Leeds undergraduate, Giselle Boxer, makes some new Spanish friends on her year abroad in Madrid. © Giselle Boxer


Conventional wisdom attributes this to General Franco’s death and the end of strict state censorship. In reality, it had more to do with logistics than legalities: Gay Mercader, the country’s first professional concert promoter, set about creating an infrastructure and industry pretty much from scratch. Previously, even major venues were not electrically grounded, and international bands were perhaps understandably less predisposed than their Spanish counterparts to risk electrocution.
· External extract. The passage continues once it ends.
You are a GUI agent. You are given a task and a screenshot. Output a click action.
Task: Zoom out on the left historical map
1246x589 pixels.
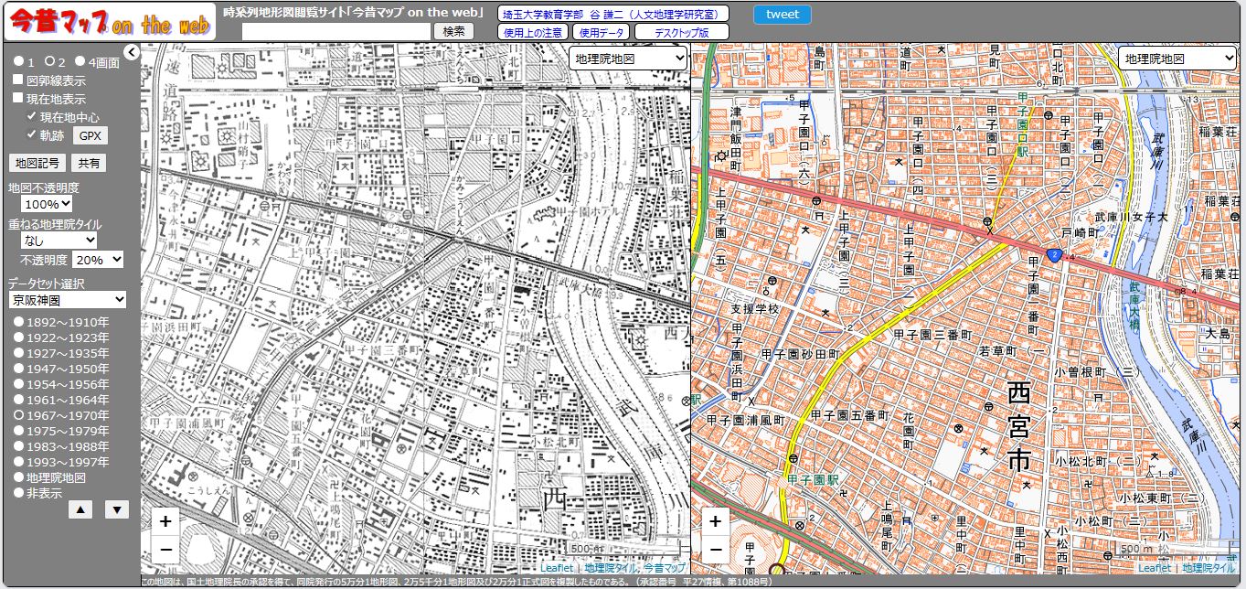(x=165, y=549)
Mercader enticed over an impressive range of artists from Bob Dylan to AC/DC, Bob Marley to Bruce Springsteen — I guess the bar to make your mark is set high when your immediate family includes the film director Vittorio De Sica and Trotsky’s assassin. Musicians who arrived at this pivotal period in the country’s history have been rewarded with a phenomenal loyalty that has not gone unnoticed: it is no coincidence that Patti Smith began the European trek of her 2015 Horses tour in Barcelona. The punk poetess first played there in 1976, and she has returned repeatedly, invariably paying homage to her debut concert in the Catalan capital and to Mercader, the man she describes as her “twin black angel.” Since their inaugural tour of duty, AC/DC went on to film their 1996 No Bull DVD at Madrid’s Las Ventas bullring and have a street named after them in Leganés, a working-class town in the commuter belt. Alongside Paris and Munich, the Spanish capital forms a unique triumvirate of cities in which the Antipodean metal giants have scheduled two concerts on their current Rock or Bust European stadium tour.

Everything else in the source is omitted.